The statement, from the press office of his catering company which earned him the nickname “Putin’s chef”, came on the eve of the US midterm elections in response to a request for comment.

This is the second major admission in recent months by the 61-year-old businessman linked to Russian President Vladimir Putin. Prigozhin has previously sought to keep his activities under the radar and now seems increasingly interested in gaining political clout.

In September, he also publicly stated that he was behind the Wagner Group’s mercenary force – which he had also previously denied – and spoke openly about his involvement in Russia’s 8-month war in Ukraine. The military contractor has also sent its forces to places like Syria and sub-Saharan Africa.

A video also emerged recently of a man resembling Prigozhin visiting Russian penal colonies to recruit prisoners to fight in Ukraine.

In 2018, Prigozhin and a dozen other Russian nationals and three Russian companies were accused in the United States of carrying out a secret social media campaign aimed at fomenting discord and dividing American public opinion before the 2016 presidential election won by Republican Donald Trump. They were charged as part of Special Counsel Robert Mueller’s investigation into Russian election interference.

The Department of Justice in 2020 decided to dismiss charges against two of the accused companies, Concord Management and Consulting LLC and Concord Catering, saying they had concluded that a lawsuit against a defendant company with no presence in the United States and without the prospect of meaningful punishment even if convicted would likely expose sensitive law enforcement tools and techniques.

In July, the State Department offered a reward of up to $10 million for information about Russian interference in the US election, including Prigozhin and the Internet Research Agency, the St. Petersburg that his companies were accused of financing.
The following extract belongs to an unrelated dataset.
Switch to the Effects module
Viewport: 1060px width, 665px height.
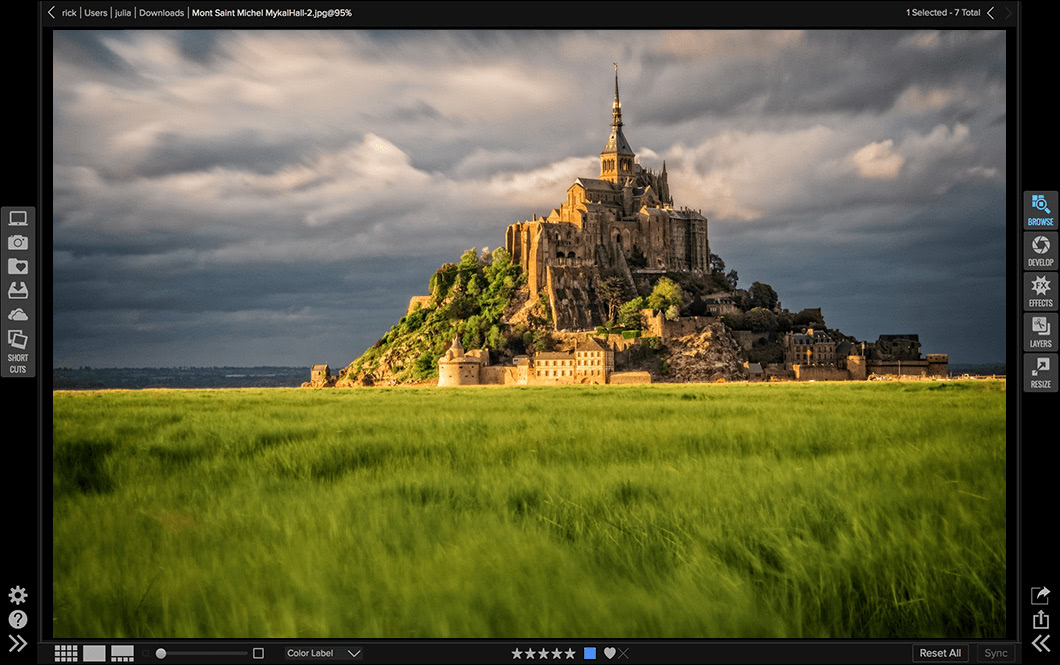(x=1040, y=291)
Prigozhin had denied any involvement in election interference so far.

Russian media, prisoners’ rights groups and prisoners’ relatives have reported this year on a massive effort by Wagner and sometimes Prigozhin personally to recruit convicts to fight in Ukraine. Prigozhin did not directly confirm this, but said in a statement that “either (the Wagner Private Military Company) and the convicts or your children” will be fighting on the front line.
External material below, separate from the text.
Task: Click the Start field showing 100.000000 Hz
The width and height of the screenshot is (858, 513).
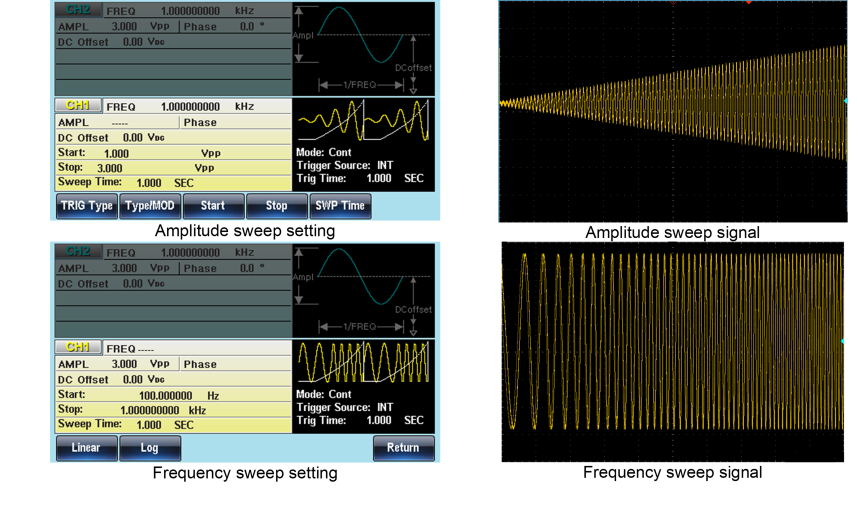Action: point(172,396)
Last week, Wagner opened a business center in St. Petersburg, which Prigozhin described as a platform to “increase Russia’s defense capabilities”.

On Sunday, he also announced through Concord’s press service the creation of training centers for militias in the Russian regions of Belgorod and Kursk, bordering Ukraine.

“A neighborhood resident, like no one else, knows his territories, is able to fight against sabotage and reconnaissance groups and strike the first blow if necessary,” he said.

A former hot dog stand owner, Prigozhin opened a fancy restaurant in St. Petersburg that caught Putin’s interest. During his first term, Putin took French President Jacques Chirac to dinner at one of Prigozhin’s restaurants.

“Vladimir Putin saw how I built a business from a kiosk, he saw that I didn’t mind serving esteemed guests because they were my guests,” Prigozhin recalled in an interview published in 2011.

His businesses have grown considerably. In 2010, Putin witnessed the opening of the Prigozhin School Meal Factory, built with generous loans from a state bank. In Moscow alone, his company Concord has earned millions of dollars in contacts to provide meals in public schools. Prigozhin also organized catering for Kremlin events for several years and provided catering and utility services to the Russian military.

When fighting broke out in eastern Ukraine between Russian-backed separatists and Kyiv forces in 2014, Prigozhin told his spokesman he was looking to “build a group (of fighters) that would go (there) and defend the Russians”.

Russian laws prohibit the activity of private military contractors, but state media in recent months have openly reported on Wagner’s involvement in Ukraine.